▼

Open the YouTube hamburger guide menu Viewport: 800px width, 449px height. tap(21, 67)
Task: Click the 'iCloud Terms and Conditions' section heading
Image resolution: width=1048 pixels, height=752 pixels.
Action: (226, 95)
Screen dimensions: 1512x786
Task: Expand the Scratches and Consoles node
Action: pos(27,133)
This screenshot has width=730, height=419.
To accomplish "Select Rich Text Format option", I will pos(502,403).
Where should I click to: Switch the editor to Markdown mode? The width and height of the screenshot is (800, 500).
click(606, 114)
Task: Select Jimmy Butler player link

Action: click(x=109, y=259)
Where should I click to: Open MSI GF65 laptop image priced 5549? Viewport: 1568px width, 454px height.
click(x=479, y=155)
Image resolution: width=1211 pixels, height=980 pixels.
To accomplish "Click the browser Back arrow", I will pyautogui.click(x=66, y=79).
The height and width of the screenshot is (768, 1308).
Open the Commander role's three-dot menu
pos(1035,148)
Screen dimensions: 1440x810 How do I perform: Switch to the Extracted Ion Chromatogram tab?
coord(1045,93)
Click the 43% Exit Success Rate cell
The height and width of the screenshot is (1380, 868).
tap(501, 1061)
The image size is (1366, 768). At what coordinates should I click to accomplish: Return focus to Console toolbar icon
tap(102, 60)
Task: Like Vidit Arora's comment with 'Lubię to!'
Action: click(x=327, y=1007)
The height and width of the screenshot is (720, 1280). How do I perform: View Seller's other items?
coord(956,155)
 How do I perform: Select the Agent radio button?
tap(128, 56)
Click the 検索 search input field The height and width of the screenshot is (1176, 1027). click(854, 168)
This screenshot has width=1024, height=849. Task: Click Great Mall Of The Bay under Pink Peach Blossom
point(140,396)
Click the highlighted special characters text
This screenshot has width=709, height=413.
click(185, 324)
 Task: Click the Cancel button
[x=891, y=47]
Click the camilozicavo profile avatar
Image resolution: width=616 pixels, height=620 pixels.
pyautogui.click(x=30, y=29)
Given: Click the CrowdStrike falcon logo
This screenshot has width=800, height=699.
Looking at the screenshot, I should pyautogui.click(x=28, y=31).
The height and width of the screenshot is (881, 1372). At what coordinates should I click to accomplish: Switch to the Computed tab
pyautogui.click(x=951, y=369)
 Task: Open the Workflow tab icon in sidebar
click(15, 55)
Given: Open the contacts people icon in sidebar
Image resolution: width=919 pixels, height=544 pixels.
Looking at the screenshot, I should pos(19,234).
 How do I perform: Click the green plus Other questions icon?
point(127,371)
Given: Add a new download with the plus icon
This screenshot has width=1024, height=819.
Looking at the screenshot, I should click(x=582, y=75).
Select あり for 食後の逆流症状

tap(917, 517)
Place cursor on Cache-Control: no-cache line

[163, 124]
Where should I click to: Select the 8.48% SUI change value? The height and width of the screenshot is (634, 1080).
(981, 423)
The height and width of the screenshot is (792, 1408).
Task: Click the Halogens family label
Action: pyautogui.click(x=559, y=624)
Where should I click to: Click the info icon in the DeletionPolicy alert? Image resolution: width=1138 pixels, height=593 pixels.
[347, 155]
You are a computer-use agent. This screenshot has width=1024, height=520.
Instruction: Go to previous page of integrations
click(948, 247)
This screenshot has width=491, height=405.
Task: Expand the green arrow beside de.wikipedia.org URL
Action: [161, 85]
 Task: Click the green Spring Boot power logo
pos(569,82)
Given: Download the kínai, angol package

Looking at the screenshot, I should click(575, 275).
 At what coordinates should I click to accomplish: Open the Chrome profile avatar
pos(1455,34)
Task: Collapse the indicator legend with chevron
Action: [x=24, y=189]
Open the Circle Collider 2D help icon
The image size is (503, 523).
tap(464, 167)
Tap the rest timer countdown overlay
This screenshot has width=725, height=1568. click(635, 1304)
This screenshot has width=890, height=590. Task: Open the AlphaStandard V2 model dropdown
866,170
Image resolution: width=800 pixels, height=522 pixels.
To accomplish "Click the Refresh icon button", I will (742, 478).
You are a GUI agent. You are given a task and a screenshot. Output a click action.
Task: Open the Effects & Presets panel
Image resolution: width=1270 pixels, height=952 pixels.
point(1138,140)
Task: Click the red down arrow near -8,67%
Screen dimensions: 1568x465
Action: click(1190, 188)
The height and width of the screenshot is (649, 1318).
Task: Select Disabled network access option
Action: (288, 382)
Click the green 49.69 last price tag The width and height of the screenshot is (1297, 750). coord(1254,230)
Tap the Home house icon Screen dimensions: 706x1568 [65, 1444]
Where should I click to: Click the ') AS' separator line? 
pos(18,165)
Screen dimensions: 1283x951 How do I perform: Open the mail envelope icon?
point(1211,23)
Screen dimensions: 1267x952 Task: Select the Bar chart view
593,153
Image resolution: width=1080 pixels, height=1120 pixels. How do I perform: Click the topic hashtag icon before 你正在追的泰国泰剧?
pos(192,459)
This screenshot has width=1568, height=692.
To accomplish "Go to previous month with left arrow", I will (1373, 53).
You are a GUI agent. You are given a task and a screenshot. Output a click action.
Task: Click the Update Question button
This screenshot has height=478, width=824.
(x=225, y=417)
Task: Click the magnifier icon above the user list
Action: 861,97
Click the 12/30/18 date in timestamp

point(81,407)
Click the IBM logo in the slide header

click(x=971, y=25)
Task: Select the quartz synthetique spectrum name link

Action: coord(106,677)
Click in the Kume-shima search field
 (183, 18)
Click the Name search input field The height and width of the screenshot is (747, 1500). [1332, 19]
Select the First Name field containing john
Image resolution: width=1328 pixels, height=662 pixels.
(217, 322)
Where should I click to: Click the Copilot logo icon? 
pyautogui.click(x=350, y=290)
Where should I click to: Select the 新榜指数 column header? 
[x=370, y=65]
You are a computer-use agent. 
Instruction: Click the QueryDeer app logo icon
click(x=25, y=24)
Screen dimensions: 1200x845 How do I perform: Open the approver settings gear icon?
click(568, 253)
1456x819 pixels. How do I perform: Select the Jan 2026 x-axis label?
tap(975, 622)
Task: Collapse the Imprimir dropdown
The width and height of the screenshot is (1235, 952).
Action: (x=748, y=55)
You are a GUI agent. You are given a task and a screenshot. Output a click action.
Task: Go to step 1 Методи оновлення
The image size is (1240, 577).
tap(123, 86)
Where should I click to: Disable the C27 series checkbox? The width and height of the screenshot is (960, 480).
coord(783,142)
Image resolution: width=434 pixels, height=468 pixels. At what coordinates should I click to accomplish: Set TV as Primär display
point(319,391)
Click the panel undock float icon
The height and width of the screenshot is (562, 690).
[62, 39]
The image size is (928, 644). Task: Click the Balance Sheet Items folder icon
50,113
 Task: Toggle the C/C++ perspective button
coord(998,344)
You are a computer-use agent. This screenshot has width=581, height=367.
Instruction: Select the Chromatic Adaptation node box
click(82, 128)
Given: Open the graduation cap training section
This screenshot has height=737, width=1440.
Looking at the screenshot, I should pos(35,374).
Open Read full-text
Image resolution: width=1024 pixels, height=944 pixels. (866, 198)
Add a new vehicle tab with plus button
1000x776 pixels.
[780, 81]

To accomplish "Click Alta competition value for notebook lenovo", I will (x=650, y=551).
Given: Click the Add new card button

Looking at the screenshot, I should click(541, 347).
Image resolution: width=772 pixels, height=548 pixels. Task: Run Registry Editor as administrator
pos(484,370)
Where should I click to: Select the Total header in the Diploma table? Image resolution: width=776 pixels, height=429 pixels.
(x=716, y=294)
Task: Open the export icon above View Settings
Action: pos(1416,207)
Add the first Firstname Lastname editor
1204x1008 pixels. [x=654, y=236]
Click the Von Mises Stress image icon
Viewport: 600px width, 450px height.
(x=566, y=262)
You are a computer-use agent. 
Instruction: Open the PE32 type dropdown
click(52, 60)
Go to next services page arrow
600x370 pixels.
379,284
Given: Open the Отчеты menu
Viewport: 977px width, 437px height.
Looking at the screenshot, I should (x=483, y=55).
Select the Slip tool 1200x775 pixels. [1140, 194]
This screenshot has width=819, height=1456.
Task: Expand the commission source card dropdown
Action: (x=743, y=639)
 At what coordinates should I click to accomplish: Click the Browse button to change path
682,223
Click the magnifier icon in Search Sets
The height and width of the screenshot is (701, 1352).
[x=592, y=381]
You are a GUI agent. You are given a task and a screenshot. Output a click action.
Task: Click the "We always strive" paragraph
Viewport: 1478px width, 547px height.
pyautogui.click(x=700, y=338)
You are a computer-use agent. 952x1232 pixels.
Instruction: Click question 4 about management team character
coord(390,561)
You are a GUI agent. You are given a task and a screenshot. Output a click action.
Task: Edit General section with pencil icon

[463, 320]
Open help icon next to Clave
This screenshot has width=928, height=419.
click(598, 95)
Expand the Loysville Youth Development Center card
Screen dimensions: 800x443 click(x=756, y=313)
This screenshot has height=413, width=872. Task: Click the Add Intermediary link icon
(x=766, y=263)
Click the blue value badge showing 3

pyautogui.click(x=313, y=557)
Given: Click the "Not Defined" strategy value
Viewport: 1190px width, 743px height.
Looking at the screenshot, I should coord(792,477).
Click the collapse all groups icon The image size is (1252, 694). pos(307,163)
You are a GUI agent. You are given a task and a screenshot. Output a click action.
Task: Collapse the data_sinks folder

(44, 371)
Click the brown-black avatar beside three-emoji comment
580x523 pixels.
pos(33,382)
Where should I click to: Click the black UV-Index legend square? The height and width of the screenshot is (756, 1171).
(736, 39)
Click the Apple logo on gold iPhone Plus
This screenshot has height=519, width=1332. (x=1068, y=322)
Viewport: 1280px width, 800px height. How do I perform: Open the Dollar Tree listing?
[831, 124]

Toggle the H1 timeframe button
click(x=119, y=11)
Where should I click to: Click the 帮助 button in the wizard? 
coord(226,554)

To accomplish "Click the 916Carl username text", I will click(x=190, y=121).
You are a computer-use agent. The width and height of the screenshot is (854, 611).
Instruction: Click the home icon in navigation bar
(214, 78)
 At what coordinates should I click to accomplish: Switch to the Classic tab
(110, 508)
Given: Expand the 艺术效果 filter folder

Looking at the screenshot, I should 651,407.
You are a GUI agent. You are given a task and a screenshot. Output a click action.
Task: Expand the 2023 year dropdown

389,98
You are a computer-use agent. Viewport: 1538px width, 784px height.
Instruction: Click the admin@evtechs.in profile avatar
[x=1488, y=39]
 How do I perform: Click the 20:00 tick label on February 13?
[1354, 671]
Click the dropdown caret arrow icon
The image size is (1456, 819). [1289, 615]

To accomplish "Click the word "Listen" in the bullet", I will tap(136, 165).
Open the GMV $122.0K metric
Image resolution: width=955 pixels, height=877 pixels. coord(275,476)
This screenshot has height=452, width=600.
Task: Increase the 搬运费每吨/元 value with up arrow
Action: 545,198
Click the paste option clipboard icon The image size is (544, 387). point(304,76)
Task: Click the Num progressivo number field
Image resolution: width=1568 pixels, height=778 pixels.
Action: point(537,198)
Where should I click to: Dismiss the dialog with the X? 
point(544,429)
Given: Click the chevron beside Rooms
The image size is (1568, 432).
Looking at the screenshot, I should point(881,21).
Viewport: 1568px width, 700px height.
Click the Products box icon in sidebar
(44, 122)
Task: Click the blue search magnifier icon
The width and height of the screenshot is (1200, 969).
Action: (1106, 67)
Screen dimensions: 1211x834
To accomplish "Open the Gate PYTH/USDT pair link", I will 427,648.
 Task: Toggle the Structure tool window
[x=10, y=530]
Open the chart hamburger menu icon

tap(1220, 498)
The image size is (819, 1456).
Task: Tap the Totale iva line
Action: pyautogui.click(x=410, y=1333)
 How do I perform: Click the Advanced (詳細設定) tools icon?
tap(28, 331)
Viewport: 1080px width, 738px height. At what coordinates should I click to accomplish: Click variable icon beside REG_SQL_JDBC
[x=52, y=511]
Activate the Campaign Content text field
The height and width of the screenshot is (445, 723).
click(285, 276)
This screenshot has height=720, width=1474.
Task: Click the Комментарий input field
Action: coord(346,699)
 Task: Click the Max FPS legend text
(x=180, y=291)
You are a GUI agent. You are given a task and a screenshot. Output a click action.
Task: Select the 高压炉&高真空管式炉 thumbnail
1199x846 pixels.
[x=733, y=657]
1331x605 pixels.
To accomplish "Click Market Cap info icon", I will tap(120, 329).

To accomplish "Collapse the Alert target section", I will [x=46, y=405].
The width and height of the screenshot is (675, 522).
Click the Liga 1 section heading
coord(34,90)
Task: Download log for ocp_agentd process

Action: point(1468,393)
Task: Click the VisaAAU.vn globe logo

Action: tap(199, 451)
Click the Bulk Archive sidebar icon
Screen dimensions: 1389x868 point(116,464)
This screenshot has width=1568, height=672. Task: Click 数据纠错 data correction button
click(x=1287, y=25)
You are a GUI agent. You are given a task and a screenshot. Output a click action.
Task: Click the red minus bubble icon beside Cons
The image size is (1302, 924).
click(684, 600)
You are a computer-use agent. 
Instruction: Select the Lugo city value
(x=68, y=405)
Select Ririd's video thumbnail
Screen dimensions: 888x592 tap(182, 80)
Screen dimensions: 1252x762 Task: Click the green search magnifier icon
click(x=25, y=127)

▲

- **Assignment**: All lines from the beginning of the listing through the one with "Image resolution: width=1211" are to be restated word for word, and only those.

- **Answer below**:
Open the YouTube hamburger guide menu Viewport: 800px width, 449px height. tap(21, 67)
Task: Click the 'iCloud Terms and Conditions' section heading
Image resolution: width=1048 pixels, height=752 pixels.
Action: (226, 95)
Screen dimensions: 1512x786
Task: Expand the Scratches and Consoles node
Action: pos(27,133)
This screenshot has width=730, height=419.
To accomplish "Select Rich Text Format option", I will pos(502,403).
Where should I click to: Switch the editor to Markdown mode? The width and height of the screenshot is (800, 500).
click(606, 114)
Task: Select Jimmy Butler player link

Action: click(x=109, y=259)
Where should I click to: Open MSI GF65 laptop image priced 5549? Viewport: 1568px width, 454px height.
click(x=479, y=155)
Image resolution: width=1211 pixels, height=980 pixels.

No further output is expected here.